Star Trek was always political, but IMO it totally lost the plot after Rodenberry died.
DS9, great as it was, starting contradicting all the things it was supposed to be as it wore on, and nothing afterward was any better.
Gene wasn't a great writer, or director, or even a decent human being according to most of his family, but he WAS a visionary. He foresaw a future for humanity that had literally evolved past the troubles of the latter half of the twentieth century. A future were homo sapiens were, literally, better people than we are today.
People who have not seen the unaired pilot (filmed in Black & White), don't know he has the first officer & smartest person on the ship NOT as Spock, but as a woman (Majel Barrett, his later wife and regular TNG guest as Lwaxana Troi). The TV producers thought a woman in that role was ridiculous and forced him to recast, and he moved the alien (Leonard Nimoy) into the role.
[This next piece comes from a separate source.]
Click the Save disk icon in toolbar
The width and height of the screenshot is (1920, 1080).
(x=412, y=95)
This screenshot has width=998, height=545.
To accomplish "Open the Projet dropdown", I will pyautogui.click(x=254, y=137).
There is no racism, classism, homophobia, or any other social flaw of humanity in Gene's Star Trek. He shows this over and over and over, but later producers (cough, Rick Berman), didn't "get it". They thought Star Trek needed more grit & edge, darkness and "realism", and they essentially killed the franchise. Everything you see today exists solely based upon the work before Berman and others "made it better".
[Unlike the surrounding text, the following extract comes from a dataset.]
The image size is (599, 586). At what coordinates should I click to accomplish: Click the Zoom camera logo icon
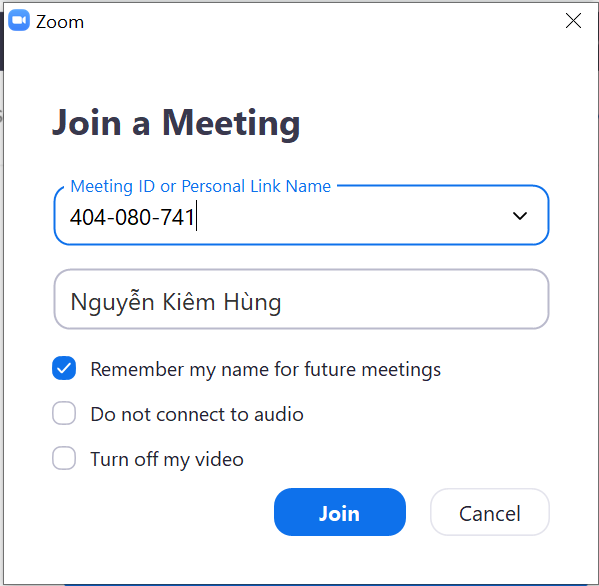[19, 20]
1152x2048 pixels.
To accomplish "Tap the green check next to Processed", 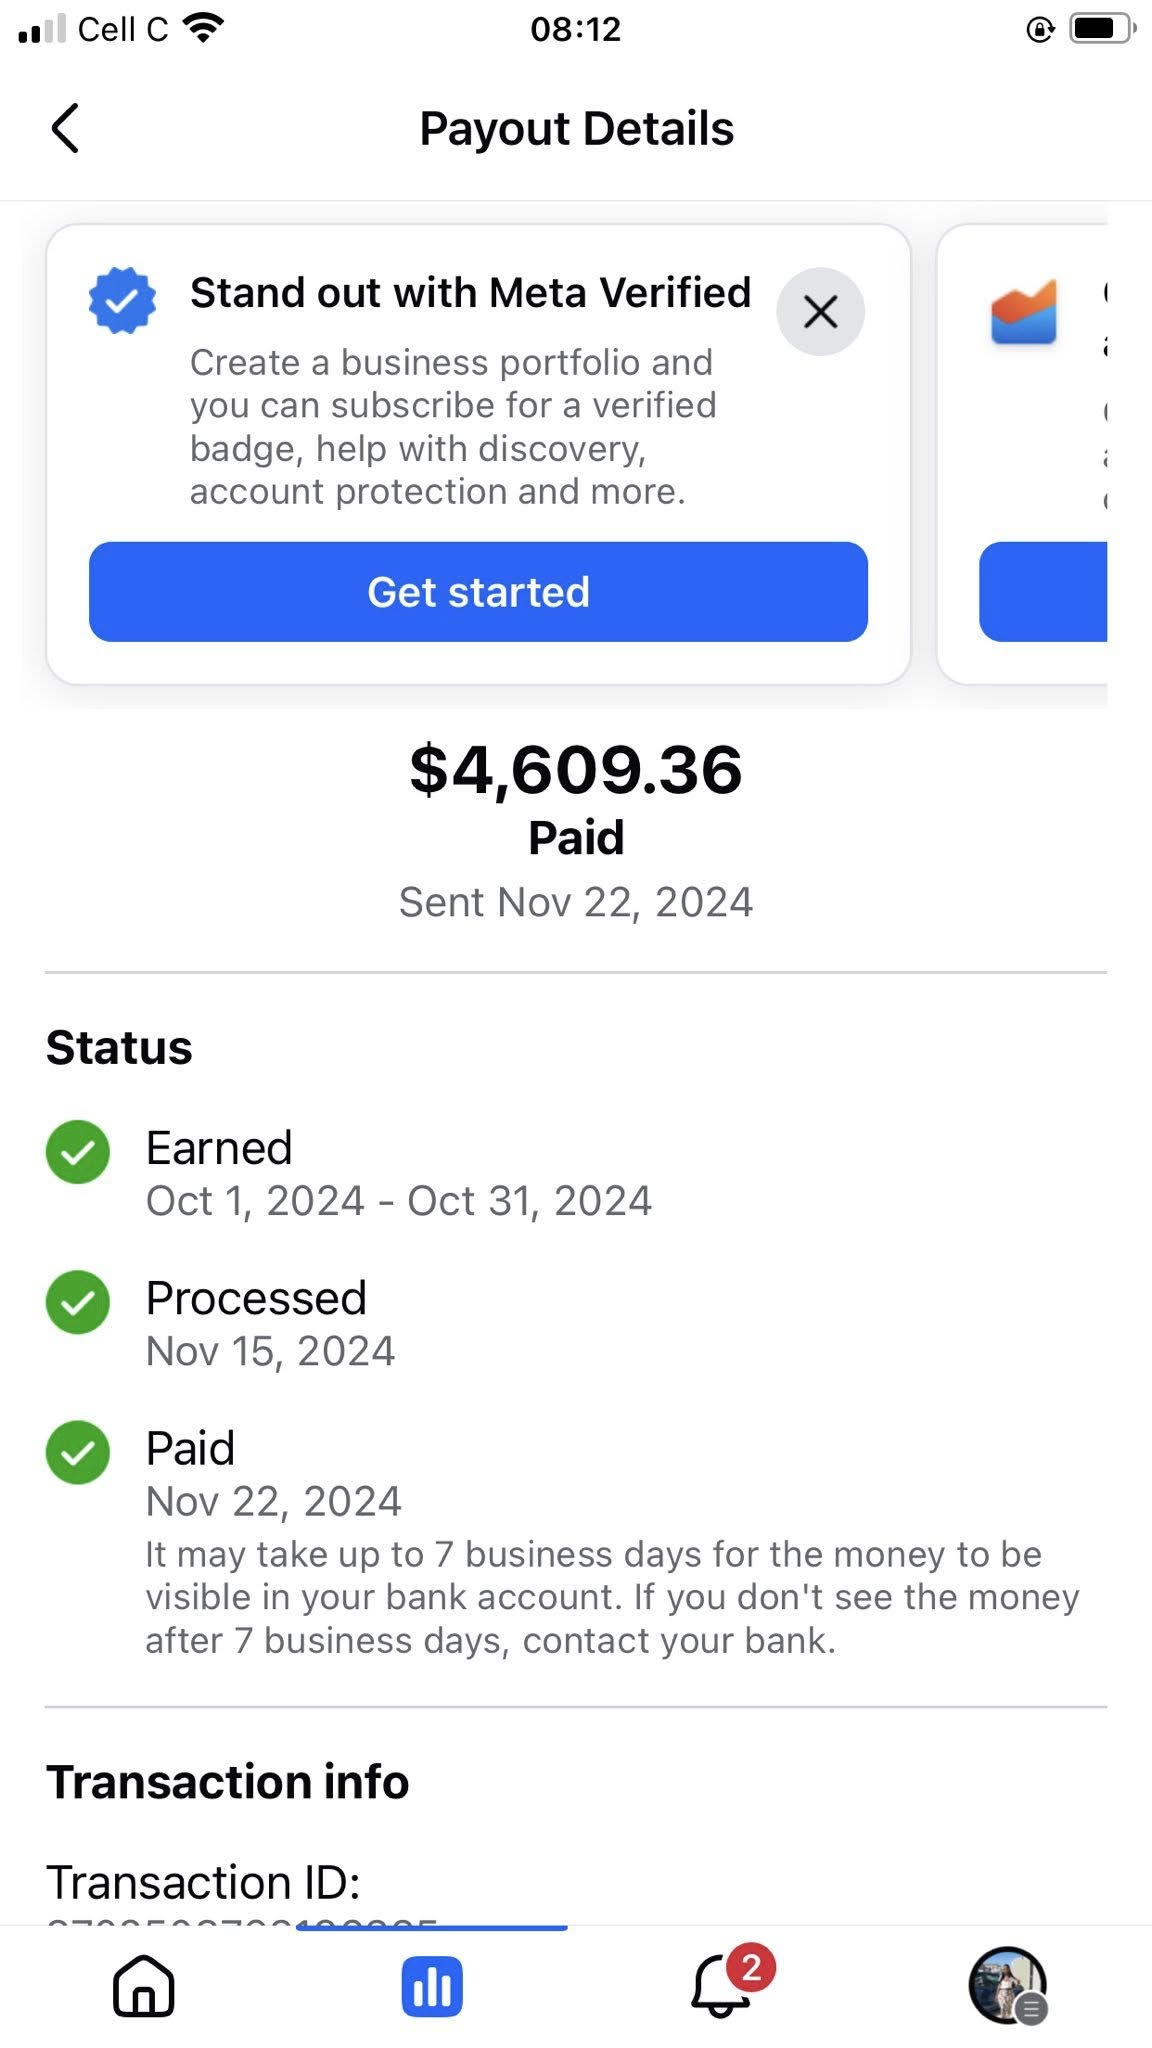I will coord(78,1302).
That's the thing about old-school Star Trek that many hipsters, rebels, disillusioned, and even mainstream Hollywood movers & shakers never understood, the thing many fantastic authors never got ... Star Trek was never about the failures of humanity (Every. Other. Sci-Fi. Ever.), it was about humanity exceeding our expectations. It was ALWAYS about showing that we can be better than we are, via characters that have already exceeded our goals. Having a character deal with a contemporary social problems drags the world back down from the distant galaxy and into just another Monday.
We don't need tricorders and phasers for that.